Guests of Honor


American: Robert Crais & Charlaine Harris

International: Colin Cotterill & Val McDermid

Life Time Achievement: Sara Paretsky

Fan Guests of Honor: Kate Stine and Brian Skupin

Special guests (local living legends): Robert Randisi and John Lutz

all brought together by…

Toastmaster: Ridley Pearson

American Guest of Honor

Robert Crais
By Gregg Hurwitz
Robert Crais
There are the fifteen novels, sure, the Ross McDonald Literary Award, the bestseller lists the world over, but if you just look at the accolades and the successes, you’re missing what’s really special about Robert Crais. What makes him so remarkable is how involving his work is. He’s got an uncanny ability to talk directly to readers, to tell a tale that’s so engaging that you forget you’re reading. Nathaniel Hawthorne famously remarked, “Easy reading is damn hard writing,” and what’s so compelling about Robert is that even this many bestsellers into the game, his work ethic and level of craftsmanship remain undiminished. His characters live and breathe, his plots throttle, his language soars, and you’d better believe that every sentence, every turn of events, every frozen image is painstakingly chosen and polished so that you’re never on page 43 or 257—you’re in a story.

The writing is unpretentious yet poetic, poignant yet not purple, smart-as-hell but never condescending. Years after a read, details still pop. Elvis Cole helping a devastated widow balance a checkbook. Carol Starkey kicked away from an explosion in a burst of white light. A trust-funder speeding through the streets of L.A., her hair on the wind, her eyes closed—a lost girl with an Aston Martin and a death wish. This is stuff that goes right through your skin.

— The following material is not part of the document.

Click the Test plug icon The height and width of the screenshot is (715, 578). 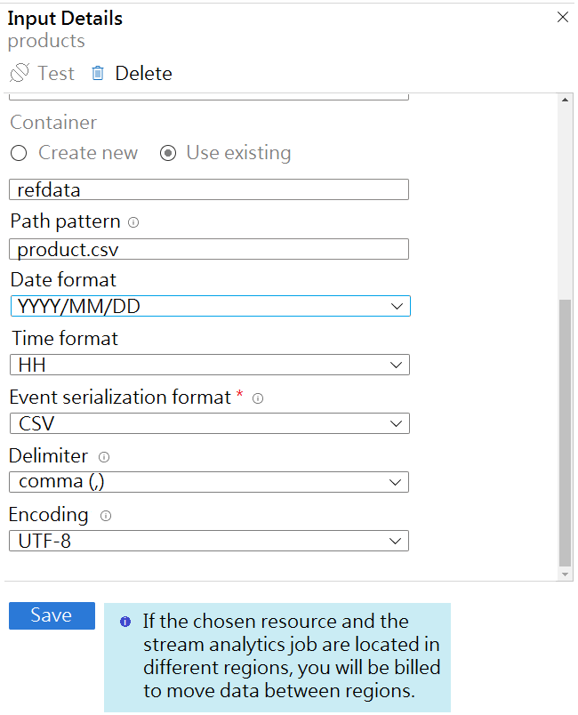click(x=20, y=73)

Throughout the arc of a stunning career, Robert has shifted his focus from first-person PI mysteries to hard-edged thrillers, but the books have remained about the bigger issues. Navigating the terrain when life cracks apart. Exploring how we build family in unexpected ways. Holding true to those values that define who we are. This, ladies and gentlemen, is why we read.

Sharp of wit, keen of mind, and bright of shirt, Robert can be found at www.robertcrais.com.

American Guest of Honor

Charlaine Harris
By Dean James
Charlaine Harris
In 1980 a young woman named Charlaine Harris published her first novel, a mystery, entitled SWEET AND DEADLY. This was followed four years later by A SECRET RAGE. Sometime that year, needing a break from the grind of graduate school, I picked up this second novel, intrigued by the fact that the author was a fellow Mississippian. I planned to read a few chapters before going back to whatever I was working on. Instead, two or three hours later, I closed A SECRET RAGE, never having moved out of my chair until I finished the book.

That’s what happens when a reader encounters someone who is a born storyteller, a writer whose narrative voice immediately engages the reader and pulls him or her into the world of the novel. Twenty-five years and twenty-six novels later, Charlaine Harris still exerts that powerful spell on me. The difference is that, in 2009, she is exerting that same spell on hundreds of thousands of readers around the world, in many languages and many cultures. No longer is the name of Charlaine Harris known only to the select connoisseurs of intelligent, beautifully crafted crime fiction. She has reached the very heights of the publishing world; her most recent novel, DEAD AND GONE, debuted at #1 on the New York Times Hardcover Bestseller List.

I met Charlaine Harris in 1990, when she attended Malice Domestic in Bethesda, Maryland, for the first time. Her third novel, REAL MURDERS, the debut of the Aurora Teagarden series, was an Agatha Award nominee for Best Novel. I was chair of the Agatha Awards Committee at the time, and it was with great pleasure that I welcomed her to Malice Domestic. As I recall it, Charlaine was a bit shy, new to the experience of a mystery fan convention, but nevertheless delighted to be meeting her fans and many other writers for the first time. She was gracious (as befits the born and bred Mississippian), intelligent, witty, and just plain fun to be around. This first meeting was the beginning of a friendship that I still cherish.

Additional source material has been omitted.